▶ PROMPT:
Reproduce the lines from the start through the one holding "tap(1565, 15)", inclusive, swapping "Click" for "Press" and leaving everything else as it is.

▶ RECORDS FOR THE EXERCISE:
───
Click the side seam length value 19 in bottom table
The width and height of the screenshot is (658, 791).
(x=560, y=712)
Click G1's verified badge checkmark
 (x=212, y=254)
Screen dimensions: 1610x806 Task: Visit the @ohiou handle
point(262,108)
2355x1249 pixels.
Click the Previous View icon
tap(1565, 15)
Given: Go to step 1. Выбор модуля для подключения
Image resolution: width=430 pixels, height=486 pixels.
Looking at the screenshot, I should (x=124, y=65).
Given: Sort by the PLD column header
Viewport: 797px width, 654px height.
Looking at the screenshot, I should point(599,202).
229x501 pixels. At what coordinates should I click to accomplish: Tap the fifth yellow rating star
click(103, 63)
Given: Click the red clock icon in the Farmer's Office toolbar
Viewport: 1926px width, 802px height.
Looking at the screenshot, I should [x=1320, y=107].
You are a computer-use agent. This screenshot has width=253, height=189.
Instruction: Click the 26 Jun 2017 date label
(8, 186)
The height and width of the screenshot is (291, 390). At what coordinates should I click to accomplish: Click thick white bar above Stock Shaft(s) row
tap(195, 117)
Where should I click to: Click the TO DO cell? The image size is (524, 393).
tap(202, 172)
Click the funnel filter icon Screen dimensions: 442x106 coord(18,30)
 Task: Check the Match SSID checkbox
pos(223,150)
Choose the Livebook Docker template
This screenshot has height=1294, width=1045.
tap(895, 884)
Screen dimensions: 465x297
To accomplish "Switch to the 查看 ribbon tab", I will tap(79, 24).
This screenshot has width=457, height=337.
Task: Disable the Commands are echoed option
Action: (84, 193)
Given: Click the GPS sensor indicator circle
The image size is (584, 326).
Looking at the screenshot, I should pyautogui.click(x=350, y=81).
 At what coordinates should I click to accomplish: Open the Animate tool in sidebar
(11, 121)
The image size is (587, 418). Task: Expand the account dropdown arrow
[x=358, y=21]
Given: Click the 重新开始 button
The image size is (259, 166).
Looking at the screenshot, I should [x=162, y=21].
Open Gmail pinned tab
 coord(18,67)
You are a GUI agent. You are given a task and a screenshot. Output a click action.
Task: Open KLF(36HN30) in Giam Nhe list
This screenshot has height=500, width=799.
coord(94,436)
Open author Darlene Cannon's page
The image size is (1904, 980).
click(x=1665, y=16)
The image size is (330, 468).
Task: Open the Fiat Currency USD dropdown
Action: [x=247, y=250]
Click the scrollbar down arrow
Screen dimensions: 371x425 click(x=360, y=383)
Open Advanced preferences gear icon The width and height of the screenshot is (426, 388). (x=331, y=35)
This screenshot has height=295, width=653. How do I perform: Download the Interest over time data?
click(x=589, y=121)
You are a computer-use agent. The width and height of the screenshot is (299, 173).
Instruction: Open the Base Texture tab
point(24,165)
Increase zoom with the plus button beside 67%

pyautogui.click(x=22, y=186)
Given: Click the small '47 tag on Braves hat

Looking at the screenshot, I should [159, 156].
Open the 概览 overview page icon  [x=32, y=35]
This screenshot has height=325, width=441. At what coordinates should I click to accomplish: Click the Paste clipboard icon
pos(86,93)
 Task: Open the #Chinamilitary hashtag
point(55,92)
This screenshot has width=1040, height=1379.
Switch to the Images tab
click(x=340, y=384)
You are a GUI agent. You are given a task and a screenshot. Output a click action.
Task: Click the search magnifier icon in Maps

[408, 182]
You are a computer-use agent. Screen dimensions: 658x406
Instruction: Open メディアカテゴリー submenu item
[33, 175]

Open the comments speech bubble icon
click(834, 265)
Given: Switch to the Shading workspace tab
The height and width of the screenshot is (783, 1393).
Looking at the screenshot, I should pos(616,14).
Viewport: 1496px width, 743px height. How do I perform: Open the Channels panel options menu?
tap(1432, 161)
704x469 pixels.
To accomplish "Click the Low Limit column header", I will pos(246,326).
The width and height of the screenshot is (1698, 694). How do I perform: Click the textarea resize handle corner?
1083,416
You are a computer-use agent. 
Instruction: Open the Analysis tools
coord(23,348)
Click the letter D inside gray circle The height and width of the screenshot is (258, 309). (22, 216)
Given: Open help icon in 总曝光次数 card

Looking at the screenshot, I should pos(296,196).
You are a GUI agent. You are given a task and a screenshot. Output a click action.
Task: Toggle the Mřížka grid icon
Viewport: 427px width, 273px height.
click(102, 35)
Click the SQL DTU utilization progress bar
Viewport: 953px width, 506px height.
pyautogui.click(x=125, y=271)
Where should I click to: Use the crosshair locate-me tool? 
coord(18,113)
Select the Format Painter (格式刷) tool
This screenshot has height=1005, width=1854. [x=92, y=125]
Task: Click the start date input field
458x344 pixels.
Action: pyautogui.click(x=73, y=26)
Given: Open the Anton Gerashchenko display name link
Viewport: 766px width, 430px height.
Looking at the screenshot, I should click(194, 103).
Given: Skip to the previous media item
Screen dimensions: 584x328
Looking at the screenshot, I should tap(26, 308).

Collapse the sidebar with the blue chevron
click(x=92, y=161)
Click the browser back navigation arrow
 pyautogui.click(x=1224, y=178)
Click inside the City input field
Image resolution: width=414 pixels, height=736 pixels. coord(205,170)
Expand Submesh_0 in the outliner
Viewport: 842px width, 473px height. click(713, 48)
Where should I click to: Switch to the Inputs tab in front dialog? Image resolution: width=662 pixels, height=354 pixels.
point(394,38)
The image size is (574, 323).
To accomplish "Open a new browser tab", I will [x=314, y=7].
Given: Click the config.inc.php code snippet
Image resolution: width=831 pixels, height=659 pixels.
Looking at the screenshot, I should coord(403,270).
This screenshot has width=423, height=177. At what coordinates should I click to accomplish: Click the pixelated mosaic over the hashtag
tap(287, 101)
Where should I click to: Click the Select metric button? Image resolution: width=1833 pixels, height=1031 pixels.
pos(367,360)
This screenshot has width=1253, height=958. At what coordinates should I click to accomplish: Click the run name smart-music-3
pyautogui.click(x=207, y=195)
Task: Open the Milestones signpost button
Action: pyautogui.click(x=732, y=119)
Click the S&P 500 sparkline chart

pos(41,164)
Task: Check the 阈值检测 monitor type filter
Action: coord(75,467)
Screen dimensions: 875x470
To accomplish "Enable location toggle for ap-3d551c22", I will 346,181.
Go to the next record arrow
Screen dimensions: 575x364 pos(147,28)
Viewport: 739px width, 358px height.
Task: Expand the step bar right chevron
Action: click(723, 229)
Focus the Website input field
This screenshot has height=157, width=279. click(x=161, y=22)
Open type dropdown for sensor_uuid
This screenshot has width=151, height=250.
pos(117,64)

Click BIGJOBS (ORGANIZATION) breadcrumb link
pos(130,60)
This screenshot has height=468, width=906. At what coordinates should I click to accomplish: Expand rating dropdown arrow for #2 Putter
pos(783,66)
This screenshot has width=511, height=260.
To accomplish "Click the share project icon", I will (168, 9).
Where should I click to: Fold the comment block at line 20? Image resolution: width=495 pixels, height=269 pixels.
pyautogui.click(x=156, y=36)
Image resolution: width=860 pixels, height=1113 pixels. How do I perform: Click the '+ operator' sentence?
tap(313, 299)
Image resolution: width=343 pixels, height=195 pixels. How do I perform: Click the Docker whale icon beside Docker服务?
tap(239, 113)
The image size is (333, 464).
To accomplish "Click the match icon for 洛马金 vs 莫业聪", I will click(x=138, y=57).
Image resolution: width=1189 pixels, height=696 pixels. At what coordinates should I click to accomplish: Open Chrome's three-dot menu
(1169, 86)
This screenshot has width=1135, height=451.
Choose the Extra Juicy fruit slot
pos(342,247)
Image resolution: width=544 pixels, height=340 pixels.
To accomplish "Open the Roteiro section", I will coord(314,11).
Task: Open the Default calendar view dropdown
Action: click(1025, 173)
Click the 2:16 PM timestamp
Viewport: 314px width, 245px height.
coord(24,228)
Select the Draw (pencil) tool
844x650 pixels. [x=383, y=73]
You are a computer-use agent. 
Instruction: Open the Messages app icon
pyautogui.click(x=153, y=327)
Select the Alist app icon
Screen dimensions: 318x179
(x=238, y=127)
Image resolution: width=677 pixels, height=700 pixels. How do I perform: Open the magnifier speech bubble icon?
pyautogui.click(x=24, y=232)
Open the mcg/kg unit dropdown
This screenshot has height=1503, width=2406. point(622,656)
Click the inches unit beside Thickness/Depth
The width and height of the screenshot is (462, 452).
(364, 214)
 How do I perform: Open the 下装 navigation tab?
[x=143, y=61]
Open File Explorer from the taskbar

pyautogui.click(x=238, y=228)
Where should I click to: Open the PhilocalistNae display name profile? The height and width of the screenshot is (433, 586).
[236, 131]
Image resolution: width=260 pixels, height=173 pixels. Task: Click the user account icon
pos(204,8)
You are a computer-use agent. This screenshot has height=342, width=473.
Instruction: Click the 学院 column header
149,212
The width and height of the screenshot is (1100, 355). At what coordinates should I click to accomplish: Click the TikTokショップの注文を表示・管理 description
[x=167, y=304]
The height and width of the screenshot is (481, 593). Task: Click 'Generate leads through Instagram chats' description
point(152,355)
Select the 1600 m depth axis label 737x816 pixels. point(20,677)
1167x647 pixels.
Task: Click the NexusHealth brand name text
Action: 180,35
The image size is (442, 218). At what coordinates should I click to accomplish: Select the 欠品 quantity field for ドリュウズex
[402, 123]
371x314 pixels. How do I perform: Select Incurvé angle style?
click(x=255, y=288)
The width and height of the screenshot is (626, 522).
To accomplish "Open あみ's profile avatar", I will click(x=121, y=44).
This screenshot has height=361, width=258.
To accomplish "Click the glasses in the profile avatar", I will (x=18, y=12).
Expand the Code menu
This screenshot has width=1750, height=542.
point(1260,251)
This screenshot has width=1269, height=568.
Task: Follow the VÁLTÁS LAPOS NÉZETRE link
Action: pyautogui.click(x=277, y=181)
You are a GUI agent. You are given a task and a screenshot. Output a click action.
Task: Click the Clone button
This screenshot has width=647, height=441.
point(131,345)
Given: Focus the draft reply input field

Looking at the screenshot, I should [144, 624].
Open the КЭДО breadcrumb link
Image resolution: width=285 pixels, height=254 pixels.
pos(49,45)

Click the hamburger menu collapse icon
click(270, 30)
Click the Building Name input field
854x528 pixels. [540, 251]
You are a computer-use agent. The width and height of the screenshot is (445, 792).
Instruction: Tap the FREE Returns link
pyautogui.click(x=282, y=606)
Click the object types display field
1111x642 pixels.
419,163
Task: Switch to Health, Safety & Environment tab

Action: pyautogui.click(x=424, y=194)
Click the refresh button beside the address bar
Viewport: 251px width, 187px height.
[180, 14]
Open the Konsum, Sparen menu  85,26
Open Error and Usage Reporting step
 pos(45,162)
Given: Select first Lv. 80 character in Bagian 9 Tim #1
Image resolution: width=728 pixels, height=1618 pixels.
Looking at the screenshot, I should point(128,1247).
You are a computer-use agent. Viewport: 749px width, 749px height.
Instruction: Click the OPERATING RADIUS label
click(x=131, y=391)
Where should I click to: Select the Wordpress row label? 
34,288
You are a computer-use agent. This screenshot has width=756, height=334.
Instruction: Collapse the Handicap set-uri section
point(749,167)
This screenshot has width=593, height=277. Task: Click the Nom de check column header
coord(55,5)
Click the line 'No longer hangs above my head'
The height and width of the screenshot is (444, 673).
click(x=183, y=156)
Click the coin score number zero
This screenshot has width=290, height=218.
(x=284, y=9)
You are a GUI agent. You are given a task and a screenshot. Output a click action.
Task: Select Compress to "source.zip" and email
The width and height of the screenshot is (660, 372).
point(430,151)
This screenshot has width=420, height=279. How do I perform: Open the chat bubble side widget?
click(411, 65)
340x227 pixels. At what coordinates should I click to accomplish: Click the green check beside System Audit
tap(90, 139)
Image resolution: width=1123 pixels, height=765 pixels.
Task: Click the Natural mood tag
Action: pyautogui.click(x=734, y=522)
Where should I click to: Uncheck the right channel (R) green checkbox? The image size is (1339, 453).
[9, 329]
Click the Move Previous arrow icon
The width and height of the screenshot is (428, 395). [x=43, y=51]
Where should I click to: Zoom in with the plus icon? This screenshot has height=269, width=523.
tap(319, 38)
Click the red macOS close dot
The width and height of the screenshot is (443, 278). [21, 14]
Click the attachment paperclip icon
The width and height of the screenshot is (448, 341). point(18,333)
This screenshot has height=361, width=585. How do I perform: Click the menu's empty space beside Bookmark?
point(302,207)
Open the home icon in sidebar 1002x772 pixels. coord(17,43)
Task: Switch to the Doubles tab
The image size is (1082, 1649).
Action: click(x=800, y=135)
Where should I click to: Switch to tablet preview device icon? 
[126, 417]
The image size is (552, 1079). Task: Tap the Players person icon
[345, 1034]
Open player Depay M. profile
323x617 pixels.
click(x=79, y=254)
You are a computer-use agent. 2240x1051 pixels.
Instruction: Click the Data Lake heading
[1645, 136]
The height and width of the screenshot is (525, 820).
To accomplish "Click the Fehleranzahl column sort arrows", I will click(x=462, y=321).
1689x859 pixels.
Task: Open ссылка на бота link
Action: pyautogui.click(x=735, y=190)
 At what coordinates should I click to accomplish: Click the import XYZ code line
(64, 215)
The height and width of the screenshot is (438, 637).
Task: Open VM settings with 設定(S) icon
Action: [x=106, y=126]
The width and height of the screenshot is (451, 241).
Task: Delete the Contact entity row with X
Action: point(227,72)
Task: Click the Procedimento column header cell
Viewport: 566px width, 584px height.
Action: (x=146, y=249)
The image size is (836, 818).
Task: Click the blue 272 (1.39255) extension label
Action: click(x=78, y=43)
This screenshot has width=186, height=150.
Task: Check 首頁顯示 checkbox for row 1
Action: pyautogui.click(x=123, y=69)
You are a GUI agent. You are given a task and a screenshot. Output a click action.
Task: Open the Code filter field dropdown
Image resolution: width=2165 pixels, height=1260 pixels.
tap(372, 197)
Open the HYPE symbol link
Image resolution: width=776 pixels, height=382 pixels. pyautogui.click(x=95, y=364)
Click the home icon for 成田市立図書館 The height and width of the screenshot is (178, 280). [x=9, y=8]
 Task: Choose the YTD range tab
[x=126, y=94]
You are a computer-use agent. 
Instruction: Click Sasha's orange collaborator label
───
▶ THE RESULT:
Press the side seam length value 19 in bottom table
The width and height of the screenshot is (658, 791).
(x=560, y=712)
Press G1's verified badge checkmark
 (x=212, y=254)
Screen dimensions: 1610x806 Task: Visit the @ohiou handle
point(262,108)
2355x1249 pixels.
Press the Previous View icon
tap(1565, 15)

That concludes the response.